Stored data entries
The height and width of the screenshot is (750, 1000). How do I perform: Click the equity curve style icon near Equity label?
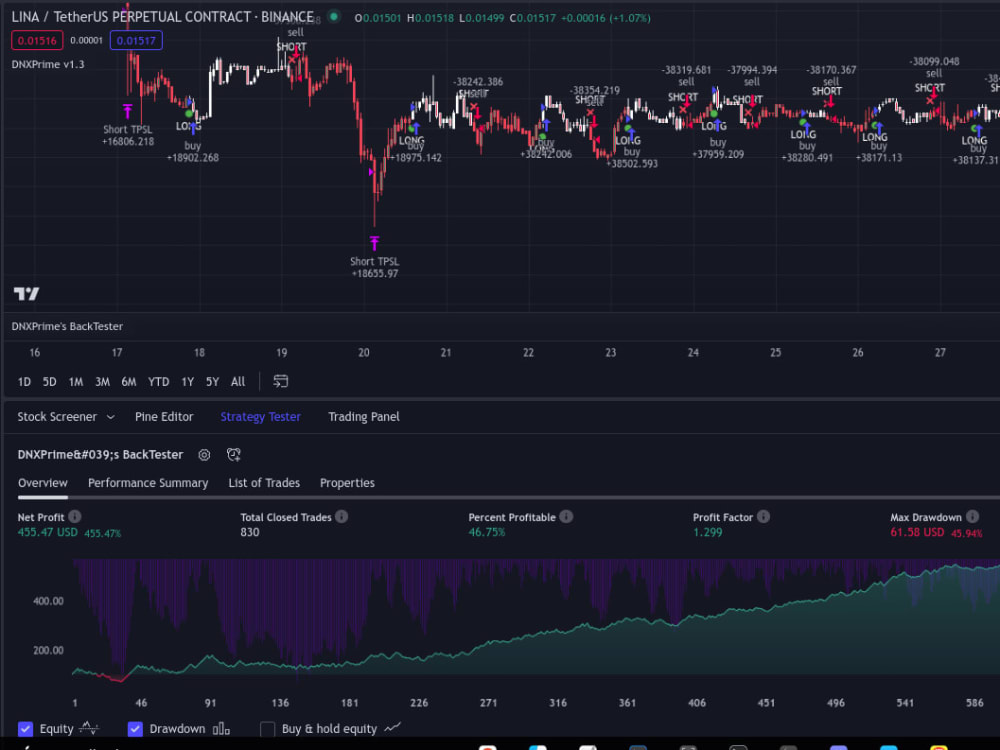pos(89,728)
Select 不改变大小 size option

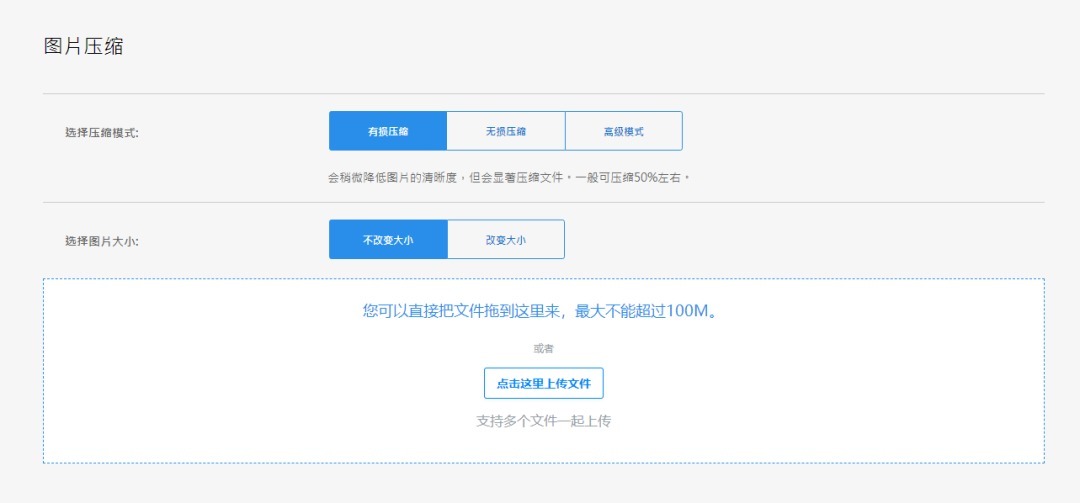pyautogui.click(x=387, y=240)
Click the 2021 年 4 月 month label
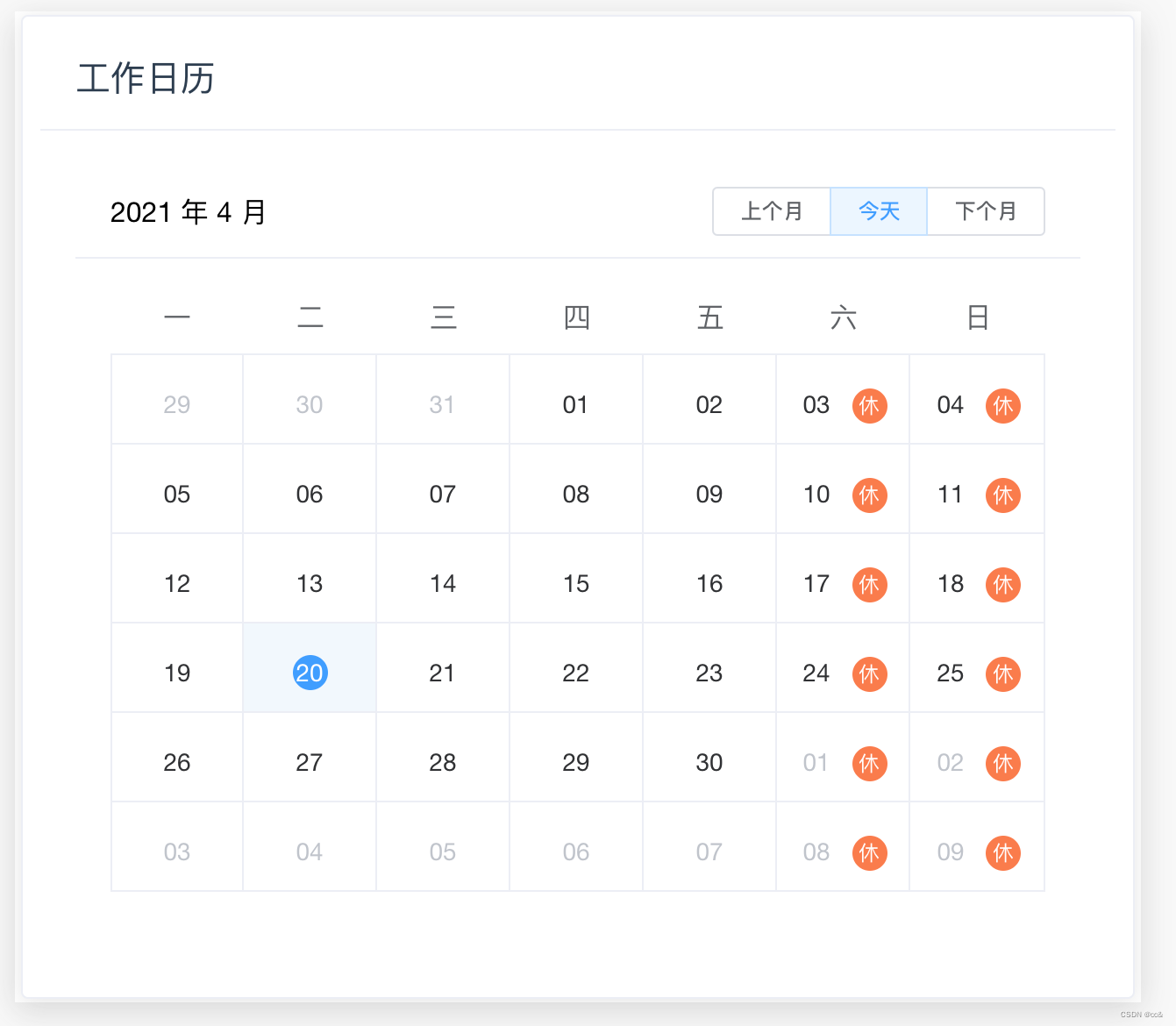Viewport: 1176px width, 1026px height. point(189,211)
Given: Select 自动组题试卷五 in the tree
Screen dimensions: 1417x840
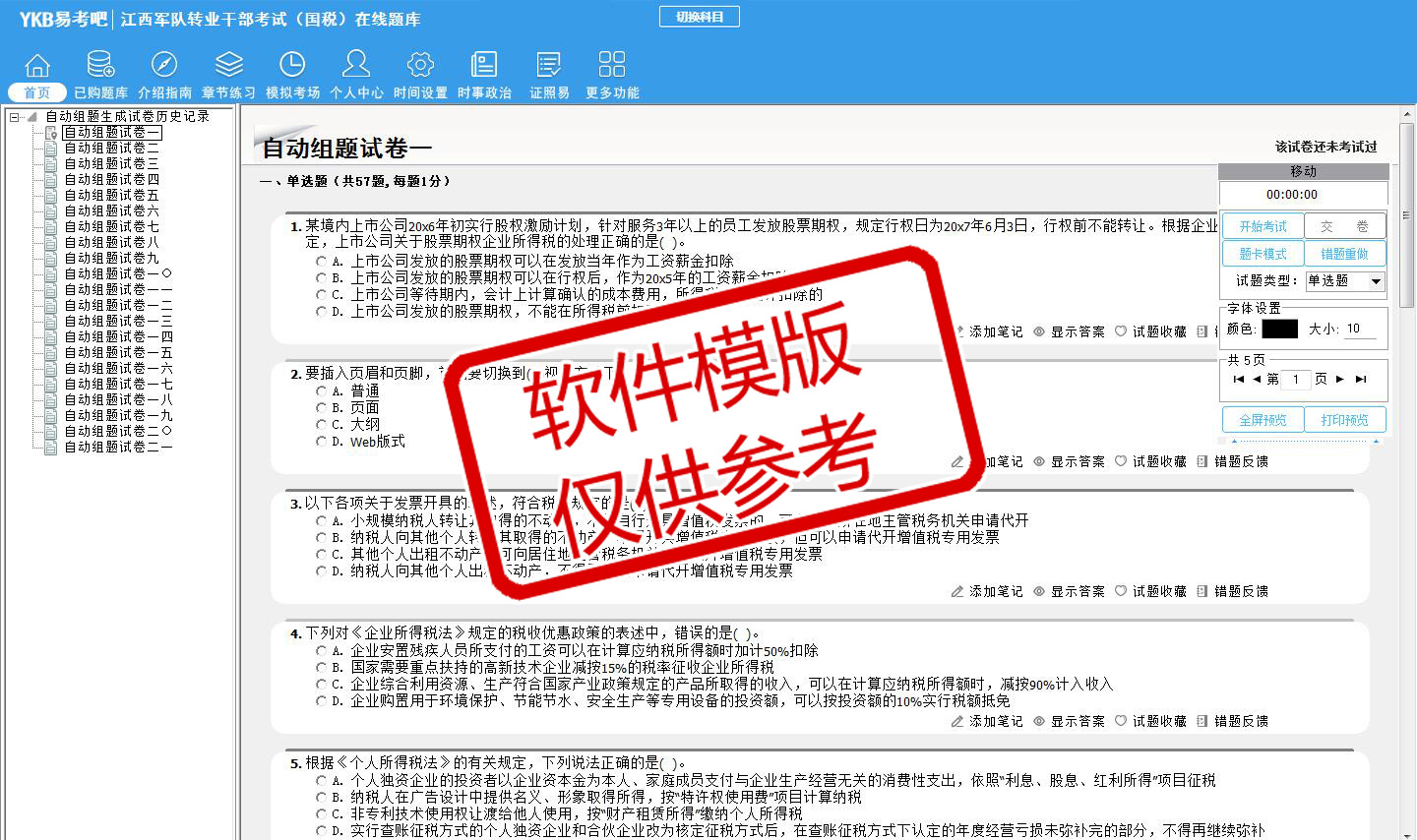Looking at the screenshot, I should tap(111, 195).
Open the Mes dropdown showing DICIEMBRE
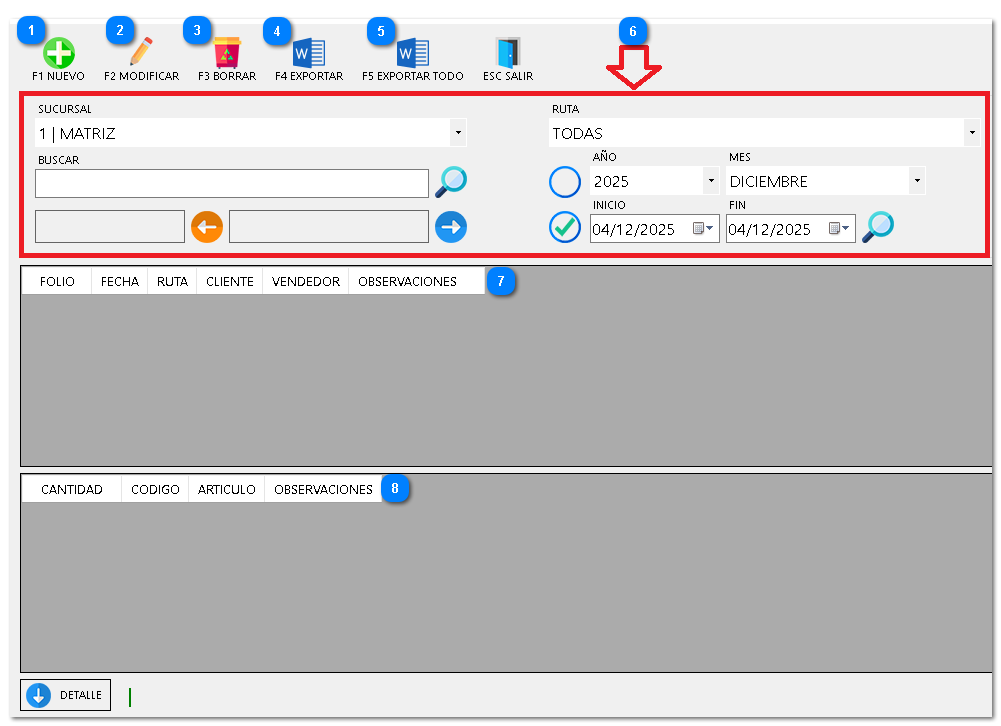The image size is (1001, 726). pos(916,182)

### How to complete this task:
When copying the entries above, keep each word as it is and exclude any image.

### Expected output:
The height and width of the screenshot is (750, 1000). How do I perform: Click the equity curve style icon near Equity label?
pos(89,728)
Select 不改变大小 size option

pyautogui.click(x=387, y=240)
Click the 2021 年 4 月 month label
Viewport: 1176px width, 1026px height. point(189,211)
Given: Select 自动组题试卷五 in the tree
Screen dimensions: 1417x840
Looking at the screenshot, I should tap(111, 195).
Open the Mes dropdown showing DICIEMBRE
The image size is (1001, 726). pos(916,182)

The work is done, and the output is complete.